Torches blazed everywhere, every few feet on both sides of the spiral stair, and she felt like she had walked for ten minutes before she finally arrived at a large opening with another door. She knocked.
“Come in,” came a voice from the other side.
She opened the door and let herself into a huge cavern chamber at least five times the size of the entry chamber above. A massive fire pit had been carved into the wall on her right, and lavish furniture and furs were scattered all over the rest of the room—plush sitting chairs, velvet cushions, an ashen wood chess table, a giant black grizzly pelt draped over a huge bed that was adorned with flame red pillows made of delicate Tal'lea silk, candles and torches in wrought iron holders placed everywhere, and, in the center of the room, a long desk covered in parchment and leather bound books.
There he was, the most skilled Fire Mager in the world, his entire body shrouded in a hooded black silk robe, bent over a stack of parchment so she could not see his face.
“I am no longer taking pupils,” he drawled, “but if you need to borrow any books, the full library is behind me, past the curtain.”
“I am not here for tutelage, Master Strelzar,” Veria said, “But for information on one of your former apprentices.”
“Really?” he asked, not looking up, and sounding completely uninterested.
“Cadit Ohren,” she said.
Tension filled his shoulders and he stood slowly, angling his face toward her, but not removing his hood.
“I know but few people who would come looking for that particular name,” he muttered and came around the desk with lazy, deliberate steps. “So, tell me, then: who are you?”
“Veria Laurelgate, sir,” she answered.
“Sir. Ooh, I have not been called sir in a long time,” he murmured. “It is always 'master this' and 'master that'. So formal. Although, sir is formal, as well. So, maybe just call me Strelzar.”
Great, Veria though. Another old coot like Daloes. While she had learned to love her master's antics, Strelzar was a dangerous, possibly crazy old hermit. Which she had prepared herself for, but was hoping to avoid.
She definitely was not prepared for what she saw when Strelzar stepped closer and threw the hood off his head and removed the silk robe. Veria was almost certain that Daloes had mentioned that he and Strelzar were the same age, which would be over two centuries old. But the man in front of her was beautiful, perfect, ageless, looking not a day older than herself. Thick dark hair crowned his head, and a coal black beard framed his sharp, slender face. His skin was smooth, firm and unweathered, and his dark eyes were full of vitality and depth as they darted up and down every inch of her.

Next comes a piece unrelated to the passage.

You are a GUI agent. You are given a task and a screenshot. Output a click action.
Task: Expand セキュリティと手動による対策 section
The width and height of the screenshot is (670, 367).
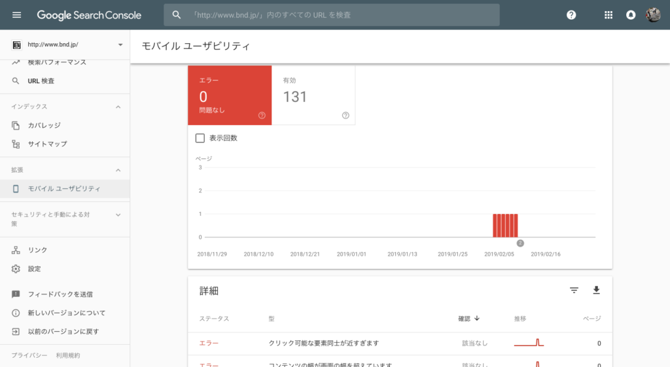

“I am very glad you did not just walk in here to tell me I am your father,” he joked, cracking a sly grin that exposed the most exquisite mouth she had ever seen. Perfect white pearls of teeth and granite-like lips that curled seductively across his chiseled visage.
“And why is that?” Veria teased. “Too young to have children who could be your students?”
He chuckled, his laugh like smooth coacoa.
“To put it bluntly, I never in my wildest fantasies would have imagined that old Gordy could have such a deliciously attractive daughter.”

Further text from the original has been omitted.